La première indication est une consultation chez l’orthophoniste qui est le seul professionnel formé pour diagnostiquer une dyscalculie. Grâce à un bilan de la cognition mathématique, il pourra objectiver un éventuel trouble et en déterminer la nature (dyscalculie primaire, secondaire ou trouble du raisonnement). Il pourra ensuite proposer un plan de rééducation personnalisé. L’objectif sera de se réconcilier avec le nombre et de travailler sur des situations concrètes pour être plus à l’aise au quotidien.
Puis, une consultation neuropsychologique est parfois nécessaire afin de comprendre le fonctionnement cognitif du patient. Le neuropsychologue propose un bilan cognitif complet en évaluant différents domaines de la cognition tels que la mémoire, les fonctions exécutives, les compétences visuo-spatiales, la vitesse du traitement de l’information ou encore l’attention. Une fragilité dans l’une de ces compétences peut avoir un impact direct sur les performances en mathématiques. Par exemple, une faiblesse en mémoire peut expliquer une résolution de calculs mentaux déficitaire. Il peut être difficile de mémoriser les nombres et les éventuelles retenues du calcul.
Enfin, une consultation psychologique peut être bénéfique pour certains adultes. La démarche diagnostic à l’âge adulte est une démarche courageuse qui ramène parfois à des souvenirs scolaires douloureux. Trouver une explication à tant d’années de souffrance peut être un grand bouleversement. De plus, ces adultes sont souvent en reconversion professionnelle : c’est généralement en remise en question de leurs compétences, de leurs objectifs et de leur avenir.
Que faire en attendant le rendez-vous ?
Les délais d’attente pour un premier rendez-vous peuvent être longs. C’est très souvent le cas pour obtenir un rendez-vous chez un orthophoniste. Les adultes peuvent alors commencer certaines activités afin d’amorcer une première approche du nombre. Le but est de se confronter au maximum avec le nombre en général afin d’éveiller le raisonnement numérique. Commencer par des jeux simples comme le sudoku ou des carrés magiques. L’entraînement à manipuler le nombre aide au quotidien. Plus on y est confronté et plus ce sera facile. Le cerveau est comme un muscle que l’on peut entraîner. On peut s’amuser à estimer des distances ou des quantités à vue d’œil. On peut également réaliser les petits calculs rencontrés au quotidien mentalement avant de prendre la calculatrice. Toute activité mobilisant le nombre sera bénéfique.
Des solutions s’offrent alors aux adultes rencontrant des difficultés mathématiques.
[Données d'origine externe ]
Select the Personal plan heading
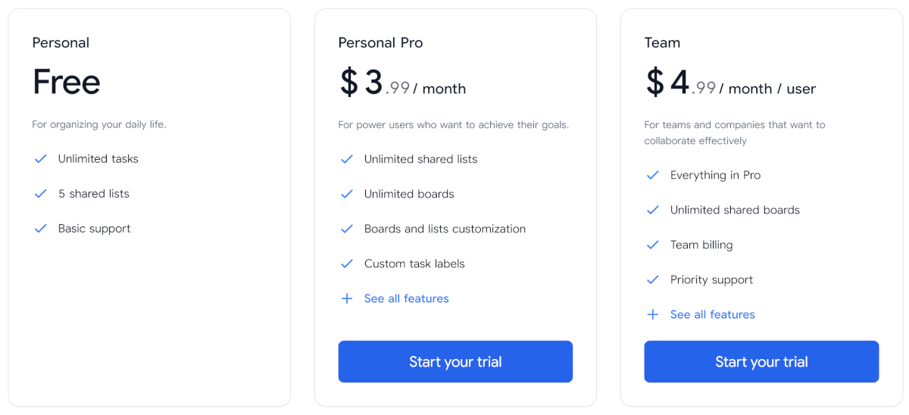pyautogui.click(x=61, y=42)

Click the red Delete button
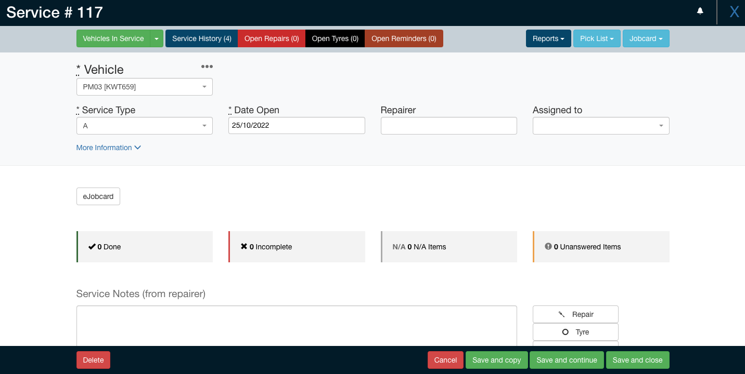[93, 360]
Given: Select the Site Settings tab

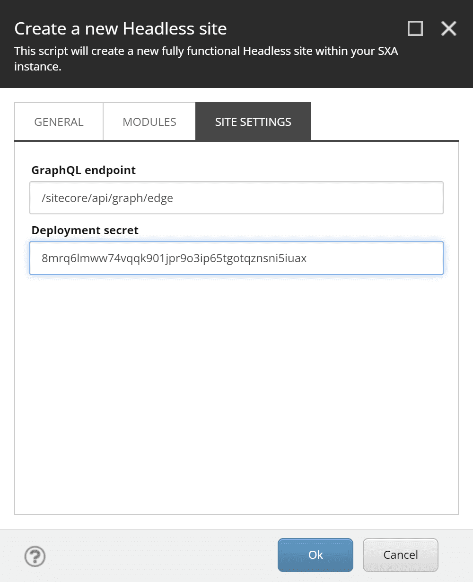Looking at the screenshot, I should (253, 122).
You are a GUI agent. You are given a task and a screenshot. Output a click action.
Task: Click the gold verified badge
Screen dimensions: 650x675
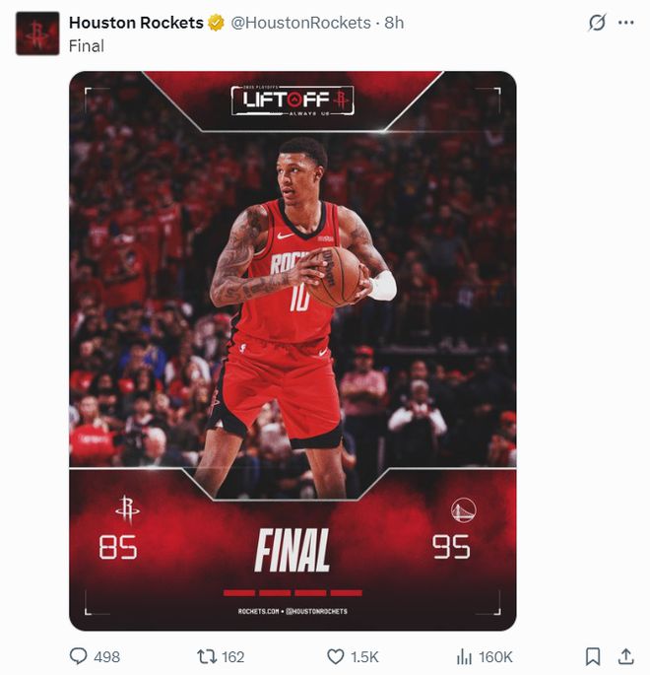pyautogui.click(x=216, y=23)
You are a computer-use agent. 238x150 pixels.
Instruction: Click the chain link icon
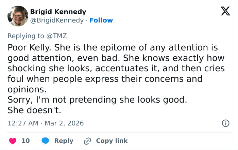pyautogui.click(x=87, y=141)
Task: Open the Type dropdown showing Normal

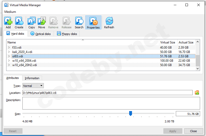Action: [33, 86]
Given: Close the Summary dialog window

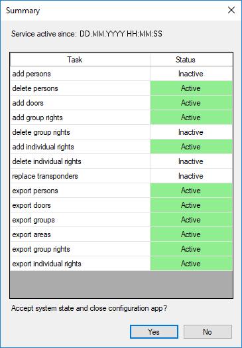Looking at the screenshot, I should coord(231,10).
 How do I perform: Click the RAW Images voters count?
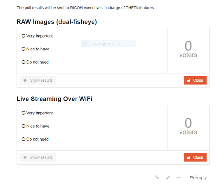[188, 49]
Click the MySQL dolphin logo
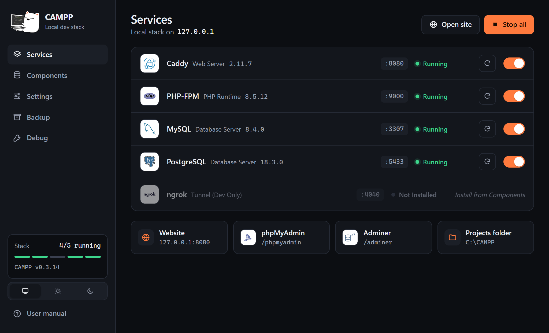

La consultation orthophonique permettra une meilleure compréhension du trouble et un quotidien rendu plus facile grâce aux différentes stratégies développées avec l’orthophoniste. Le bilan neuropsychologique permettra de comprendre le fonctionnement cognitif. Enfin, une consultation psychologique permettra un accompagnement personnalisé dans cette démarche importante de la vie d’un adulte. Le parcours professionnel pourra être adapté. Suite à ce parcours de soins, une reconnaissance officielle de ce handicap permettrait une vie professionnelle plus équitable et sereine.